To all my women friends, and my LGBTQ friends, and my black and brown friends, and my immigrant and international friends, and my friends from various faith backgrounds (including Christians) or from no faith—I know many of you are hurting right now. I know that many of you experienced this result as a grievous and wounding attack on your very persons. For you, I know, this decision goes way beyond politics and policy and law and government—goes directly and painfully to whether there is a place for you at all in the new nation we all woke up to. And I hurt because you’re hurting.

Thanks to my walkabout earlier today, though, I know more than that. I know that you are amazing in your beauty, power, resilience, and dedication to the well-being of each other and of our community as a whole. I know that however much you might be reeling from what’s happened, you are absolutely and emphatically there for each other—and for me. I’m honored and awed by the privilege of being in ministry with you and to you and on your behalf. And I’m pledging to you right now that I will never stop standing with you and fighting for you and working to bring about the vision of beloved community we share. 

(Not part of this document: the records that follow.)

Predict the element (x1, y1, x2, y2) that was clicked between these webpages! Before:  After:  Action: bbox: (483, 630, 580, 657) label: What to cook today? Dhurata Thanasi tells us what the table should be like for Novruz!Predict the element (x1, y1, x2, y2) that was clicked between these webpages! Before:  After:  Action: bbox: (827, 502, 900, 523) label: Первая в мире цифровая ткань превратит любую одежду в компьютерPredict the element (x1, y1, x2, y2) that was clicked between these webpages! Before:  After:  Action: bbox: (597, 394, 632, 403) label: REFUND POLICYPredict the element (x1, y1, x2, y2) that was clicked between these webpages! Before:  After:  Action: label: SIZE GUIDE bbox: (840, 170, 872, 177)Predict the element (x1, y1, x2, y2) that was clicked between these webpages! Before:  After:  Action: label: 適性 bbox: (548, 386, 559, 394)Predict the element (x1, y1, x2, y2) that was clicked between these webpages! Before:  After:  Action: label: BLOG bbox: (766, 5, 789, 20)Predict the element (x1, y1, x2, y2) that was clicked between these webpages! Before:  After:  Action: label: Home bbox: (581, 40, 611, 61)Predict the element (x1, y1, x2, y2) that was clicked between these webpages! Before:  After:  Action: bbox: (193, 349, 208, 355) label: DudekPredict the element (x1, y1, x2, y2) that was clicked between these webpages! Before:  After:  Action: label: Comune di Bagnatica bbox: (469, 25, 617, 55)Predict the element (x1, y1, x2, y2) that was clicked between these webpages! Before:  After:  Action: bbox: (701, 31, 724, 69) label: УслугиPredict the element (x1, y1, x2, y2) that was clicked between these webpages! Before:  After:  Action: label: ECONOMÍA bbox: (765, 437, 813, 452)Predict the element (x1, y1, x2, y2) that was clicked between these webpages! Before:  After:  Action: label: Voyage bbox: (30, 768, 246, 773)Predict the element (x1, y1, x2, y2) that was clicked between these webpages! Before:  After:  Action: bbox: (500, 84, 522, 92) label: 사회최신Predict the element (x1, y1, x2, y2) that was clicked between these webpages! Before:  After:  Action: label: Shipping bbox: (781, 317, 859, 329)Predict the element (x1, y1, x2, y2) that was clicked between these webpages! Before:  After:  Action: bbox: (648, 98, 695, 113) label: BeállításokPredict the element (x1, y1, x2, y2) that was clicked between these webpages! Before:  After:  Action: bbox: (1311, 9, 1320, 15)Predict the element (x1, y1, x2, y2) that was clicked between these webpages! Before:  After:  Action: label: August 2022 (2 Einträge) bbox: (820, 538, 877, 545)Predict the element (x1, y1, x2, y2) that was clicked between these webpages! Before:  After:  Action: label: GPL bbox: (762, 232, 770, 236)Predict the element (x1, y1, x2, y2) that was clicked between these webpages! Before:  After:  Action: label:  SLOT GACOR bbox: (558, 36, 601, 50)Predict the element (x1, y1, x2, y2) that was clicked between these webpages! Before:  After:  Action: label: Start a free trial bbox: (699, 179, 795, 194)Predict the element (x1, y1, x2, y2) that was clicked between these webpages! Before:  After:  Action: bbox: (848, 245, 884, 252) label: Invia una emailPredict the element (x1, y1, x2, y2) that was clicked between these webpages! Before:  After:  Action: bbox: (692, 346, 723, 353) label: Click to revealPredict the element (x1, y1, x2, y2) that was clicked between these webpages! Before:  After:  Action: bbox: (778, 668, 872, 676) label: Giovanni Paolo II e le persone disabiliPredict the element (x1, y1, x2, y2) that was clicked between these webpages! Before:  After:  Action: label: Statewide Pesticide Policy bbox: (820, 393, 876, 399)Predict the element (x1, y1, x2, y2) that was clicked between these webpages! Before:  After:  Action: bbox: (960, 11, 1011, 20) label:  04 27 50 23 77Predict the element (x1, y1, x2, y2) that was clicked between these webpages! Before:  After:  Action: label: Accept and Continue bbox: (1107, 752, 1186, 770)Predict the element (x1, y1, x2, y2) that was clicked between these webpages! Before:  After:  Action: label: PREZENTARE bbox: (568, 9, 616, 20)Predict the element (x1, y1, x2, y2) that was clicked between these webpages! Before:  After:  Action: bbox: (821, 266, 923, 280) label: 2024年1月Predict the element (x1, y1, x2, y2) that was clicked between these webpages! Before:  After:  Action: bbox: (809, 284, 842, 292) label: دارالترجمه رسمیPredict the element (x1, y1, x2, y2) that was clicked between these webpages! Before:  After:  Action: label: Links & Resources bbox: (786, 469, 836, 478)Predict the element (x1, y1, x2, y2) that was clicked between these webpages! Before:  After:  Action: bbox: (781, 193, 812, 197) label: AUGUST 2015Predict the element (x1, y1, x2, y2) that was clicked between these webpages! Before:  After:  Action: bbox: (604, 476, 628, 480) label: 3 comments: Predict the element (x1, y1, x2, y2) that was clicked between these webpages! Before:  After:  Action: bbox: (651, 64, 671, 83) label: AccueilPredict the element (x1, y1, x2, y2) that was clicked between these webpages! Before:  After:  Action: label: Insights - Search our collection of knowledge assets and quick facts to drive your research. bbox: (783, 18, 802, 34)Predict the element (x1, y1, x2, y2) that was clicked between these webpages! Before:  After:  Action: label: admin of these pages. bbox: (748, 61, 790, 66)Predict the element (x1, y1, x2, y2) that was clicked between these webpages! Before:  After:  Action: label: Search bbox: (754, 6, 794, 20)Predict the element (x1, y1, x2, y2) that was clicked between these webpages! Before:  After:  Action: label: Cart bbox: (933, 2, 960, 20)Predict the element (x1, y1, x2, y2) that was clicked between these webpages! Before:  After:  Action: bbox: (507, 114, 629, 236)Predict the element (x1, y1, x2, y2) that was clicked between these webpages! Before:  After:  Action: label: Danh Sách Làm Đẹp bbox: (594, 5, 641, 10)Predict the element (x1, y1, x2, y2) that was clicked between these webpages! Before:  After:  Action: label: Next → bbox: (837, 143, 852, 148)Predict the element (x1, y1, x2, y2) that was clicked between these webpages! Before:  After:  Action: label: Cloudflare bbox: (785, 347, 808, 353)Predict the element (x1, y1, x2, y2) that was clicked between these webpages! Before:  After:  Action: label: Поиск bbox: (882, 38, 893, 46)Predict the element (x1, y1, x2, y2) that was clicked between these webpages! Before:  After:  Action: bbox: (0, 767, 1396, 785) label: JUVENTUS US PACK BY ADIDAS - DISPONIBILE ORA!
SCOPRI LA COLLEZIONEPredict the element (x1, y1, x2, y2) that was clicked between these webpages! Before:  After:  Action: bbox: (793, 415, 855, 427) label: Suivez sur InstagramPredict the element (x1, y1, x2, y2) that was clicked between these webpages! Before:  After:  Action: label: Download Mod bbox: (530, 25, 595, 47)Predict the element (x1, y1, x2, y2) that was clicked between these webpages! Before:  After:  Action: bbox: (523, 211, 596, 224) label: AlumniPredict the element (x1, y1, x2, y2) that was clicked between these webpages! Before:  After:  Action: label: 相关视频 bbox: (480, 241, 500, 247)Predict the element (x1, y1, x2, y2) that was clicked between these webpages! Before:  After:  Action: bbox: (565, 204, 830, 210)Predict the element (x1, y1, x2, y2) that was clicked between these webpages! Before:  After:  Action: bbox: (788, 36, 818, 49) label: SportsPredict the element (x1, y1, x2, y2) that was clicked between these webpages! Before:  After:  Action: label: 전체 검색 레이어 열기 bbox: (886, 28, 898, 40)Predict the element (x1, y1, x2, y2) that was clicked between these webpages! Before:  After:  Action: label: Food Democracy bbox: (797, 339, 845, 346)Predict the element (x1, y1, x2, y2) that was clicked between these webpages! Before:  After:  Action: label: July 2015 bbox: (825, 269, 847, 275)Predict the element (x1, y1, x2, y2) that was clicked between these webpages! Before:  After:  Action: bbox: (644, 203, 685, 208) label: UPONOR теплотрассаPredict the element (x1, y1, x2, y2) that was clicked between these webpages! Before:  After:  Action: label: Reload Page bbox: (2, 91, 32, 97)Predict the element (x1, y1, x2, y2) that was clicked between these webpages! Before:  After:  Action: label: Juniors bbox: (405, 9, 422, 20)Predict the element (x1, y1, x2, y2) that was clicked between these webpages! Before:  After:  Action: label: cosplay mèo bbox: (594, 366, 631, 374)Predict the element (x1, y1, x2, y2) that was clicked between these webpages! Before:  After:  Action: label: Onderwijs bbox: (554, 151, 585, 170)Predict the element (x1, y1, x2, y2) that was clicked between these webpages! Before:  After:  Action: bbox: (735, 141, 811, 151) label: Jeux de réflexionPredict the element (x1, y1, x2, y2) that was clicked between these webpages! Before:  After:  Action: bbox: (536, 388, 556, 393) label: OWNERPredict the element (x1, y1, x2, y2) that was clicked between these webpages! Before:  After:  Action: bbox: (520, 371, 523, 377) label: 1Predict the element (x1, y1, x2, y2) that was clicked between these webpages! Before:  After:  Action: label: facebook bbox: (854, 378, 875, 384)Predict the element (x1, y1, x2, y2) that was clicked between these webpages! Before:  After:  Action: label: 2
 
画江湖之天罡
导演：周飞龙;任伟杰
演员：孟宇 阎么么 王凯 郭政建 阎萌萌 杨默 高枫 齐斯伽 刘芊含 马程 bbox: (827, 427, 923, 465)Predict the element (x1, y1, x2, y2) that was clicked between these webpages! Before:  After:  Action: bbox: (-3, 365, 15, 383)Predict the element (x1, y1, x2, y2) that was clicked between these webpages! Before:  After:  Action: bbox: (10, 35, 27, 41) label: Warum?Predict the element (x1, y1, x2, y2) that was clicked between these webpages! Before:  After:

At United Campus Ministry, where I am called to serve, we have always held ourselves accountable to the scriptural ideal that the justness of our community is measured by how we treat the widow and the orphan and the stranger, how we treat those on our margins. We have always dedicated our heart and soul and mind and strength to loving our neighbors—all of our neighbors—as ourselves. We have always concerned ourselves with speaking truth to power and with bringing the voices of those whose voices have been disregarded to the ears and the hearts of those who hold and wield that power. These things we have always done are who we are, and there’s no way we’re going to stop now. Because you—all of you—deserve nothing less.